### Data supplied
▬▬▬
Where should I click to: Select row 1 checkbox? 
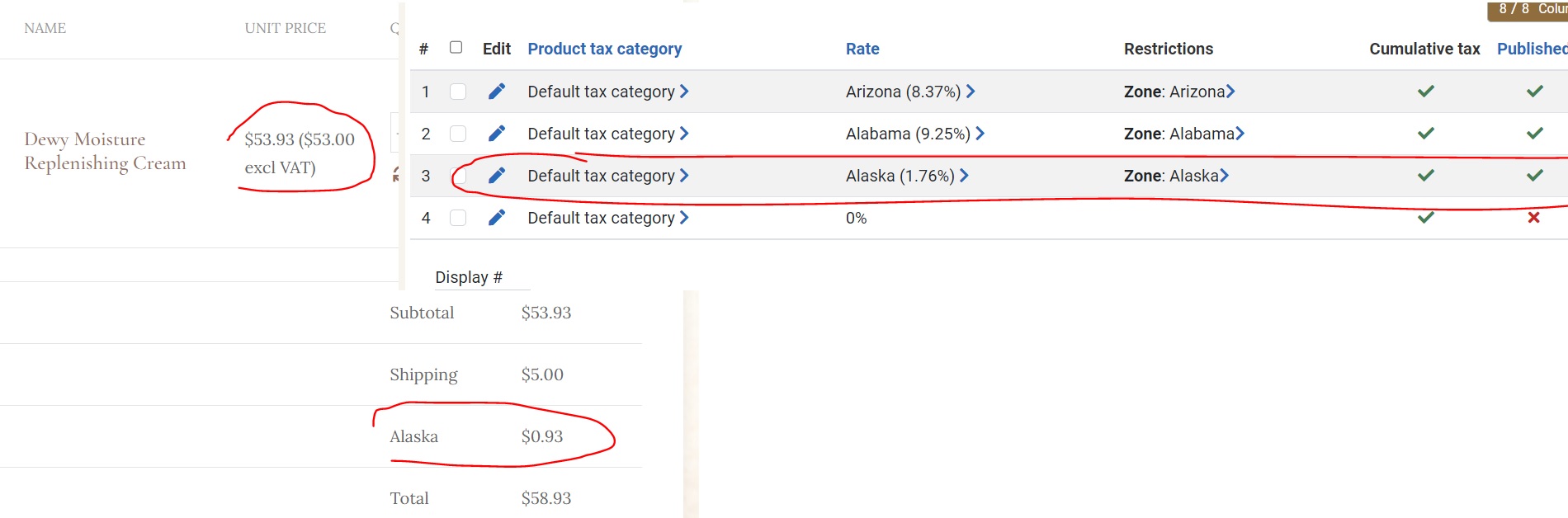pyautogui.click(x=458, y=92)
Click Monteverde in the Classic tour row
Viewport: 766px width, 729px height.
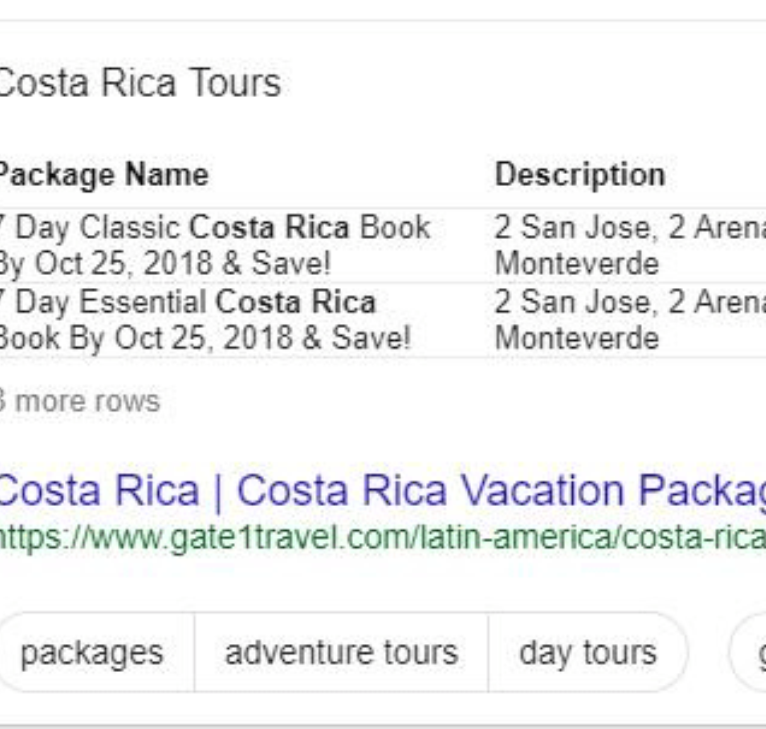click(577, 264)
▬▬▬
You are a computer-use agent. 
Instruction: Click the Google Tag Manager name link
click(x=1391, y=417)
▬▬▬
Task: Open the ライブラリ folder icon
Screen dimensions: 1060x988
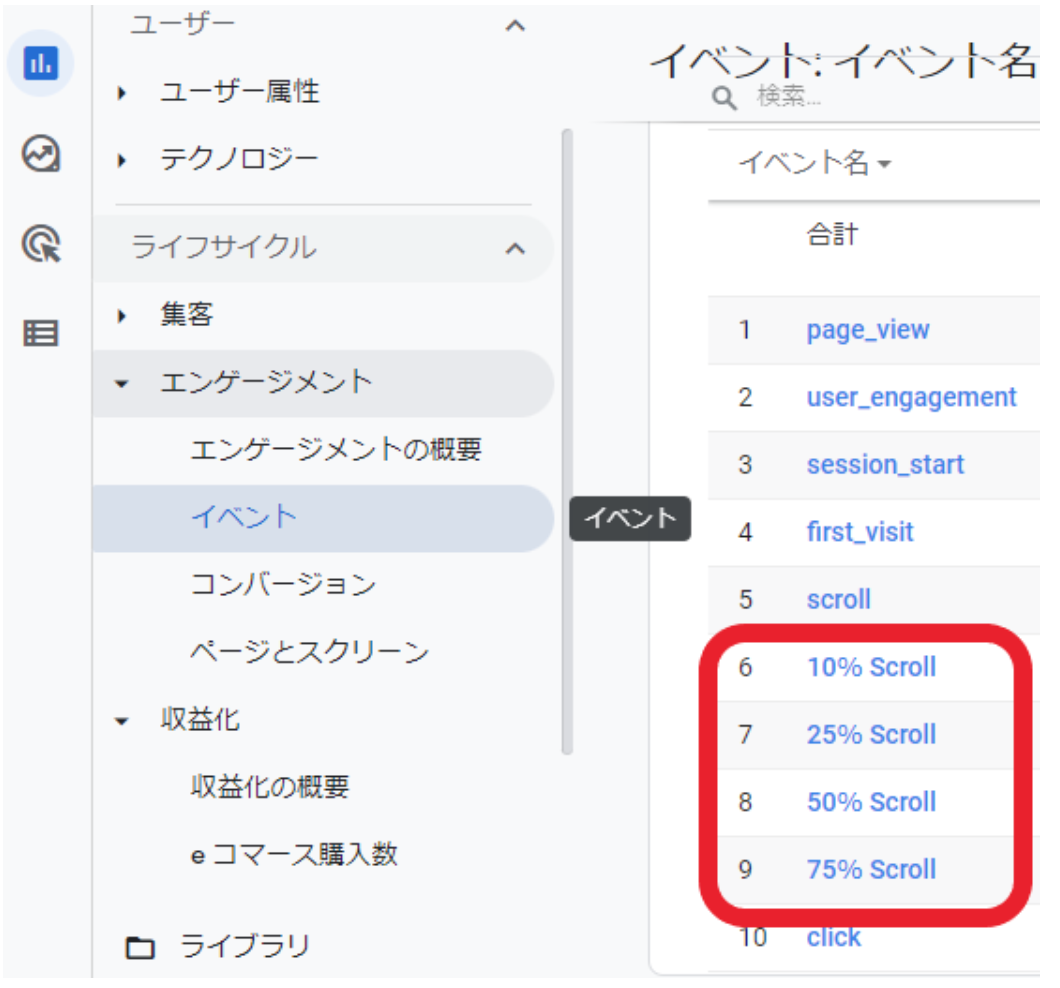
▬▬▬
### What is needed
There is a run of lines above from the one with "Task: Open the ライブラリ folder icon" to the one with "Screen dimensions: 1060x988"; print exactly that run, both ends included, and nothing else.

### Answer
Task: Open the ライブラリ folder icon
Screen dimensions: 1060x988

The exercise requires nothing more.